How do we know whether we want to separate climb and pull? The answer depends on whether we want to be able to climb up when attached to unsecured objects. If so, they must be separate verbs; otherwise, we can replace them both with retract. We are unsure of which choice we want to make yet, so pull is listed as valuable, but not desirable or critical.
If you do make a table like the one above, please be sure to follow the writing guidelines for tables. Each column is essentially a bulleted list and should therefore have a uniform presentation. This means everything in a column should either be a complete sentence or have the same part of speech.
We have talked about interactions quite a bit in this class. Interactions are not controlled (directly) by player input. Instead, interactions are a response to a triggering event, such as a collision, a line-of-sight detection, or a resource being acquired.

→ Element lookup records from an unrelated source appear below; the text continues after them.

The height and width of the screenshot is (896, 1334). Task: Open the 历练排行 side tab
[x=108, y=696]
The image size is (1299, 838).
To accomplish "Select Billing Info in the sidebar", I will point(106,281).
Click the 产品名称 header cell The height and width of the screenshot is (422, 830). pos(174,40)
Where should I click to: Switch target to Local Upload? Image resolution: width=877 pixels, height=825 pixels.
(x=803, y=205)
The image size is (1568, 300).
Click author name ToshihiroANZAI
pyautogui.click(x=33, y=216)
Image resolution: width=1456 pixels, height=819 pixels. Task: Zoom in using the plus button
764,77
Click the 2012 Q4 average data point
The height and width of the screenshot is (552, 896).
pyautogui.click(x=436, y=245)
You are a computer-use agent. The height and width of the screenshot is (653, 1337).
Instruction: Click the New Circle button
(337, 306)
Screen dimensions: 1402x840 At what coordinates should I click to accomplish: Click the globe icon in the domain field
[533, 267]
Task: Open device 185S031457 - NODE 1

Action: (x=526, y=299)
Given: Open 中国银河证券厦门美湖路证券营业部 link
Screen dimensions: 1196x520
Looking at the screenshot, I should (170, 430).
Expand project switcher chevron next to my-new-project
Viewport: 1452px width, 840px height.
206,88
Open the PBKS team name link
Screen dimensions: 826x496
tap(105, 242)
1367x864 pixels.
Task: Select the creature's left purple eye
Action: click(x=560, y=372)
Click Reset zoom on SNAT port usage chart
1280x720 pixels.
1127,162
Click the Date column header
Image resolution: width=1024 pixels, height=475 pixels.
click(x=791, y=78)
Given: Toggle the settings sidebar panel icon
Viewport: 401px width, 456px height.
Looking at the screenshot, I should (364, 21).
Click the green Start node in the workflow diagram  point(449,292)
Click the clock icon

We want you to list all of the interactions that you know of so far; unlike actions, it is relatively easy to keep adding interactions as you work on your game. Indeed, as you add challenges, you might be tempted to add new interactions. Though you should avoid this, as interaction bloat is almost as bad as verb bloat.
For each interaction, answer the following question:
Again, discuss each of these below.
The trigger event is just some game state that causes the interaction to happen. This is very similar to input for actions, except that it is not something as simple as a button. Examples of interactions include collisions, proximity, line-of-sight, having too many or too few resources, and so on. You do not need to be too formal here; simply describe the basic event.
As with your actions, you should be as precised as possible. What is the immediate outcome of the interaction (e.g. next animation frame)? Is the effect a change in character state like mushrooms that makes Mario small? Or is a change in the character's position?
Avoid trying to guess what happens several animation frames in the future. Those outcomes will be the result of other interactions. For example, Mario growing large again after the mushroom wears off is a separate interaction from growing small.
Interactions are hard to control. You do not press a button to cause an interaction. You have to be in the proper state. Is there anything that the players can do to put themselves in this state? If it is a collision, can they move their character to cause the collision? If it is a matter of resources, what can they do to gain or lose resources. This is often the trickiest part of the specification to write, and it is okay if it is less formal than the other parts of this document.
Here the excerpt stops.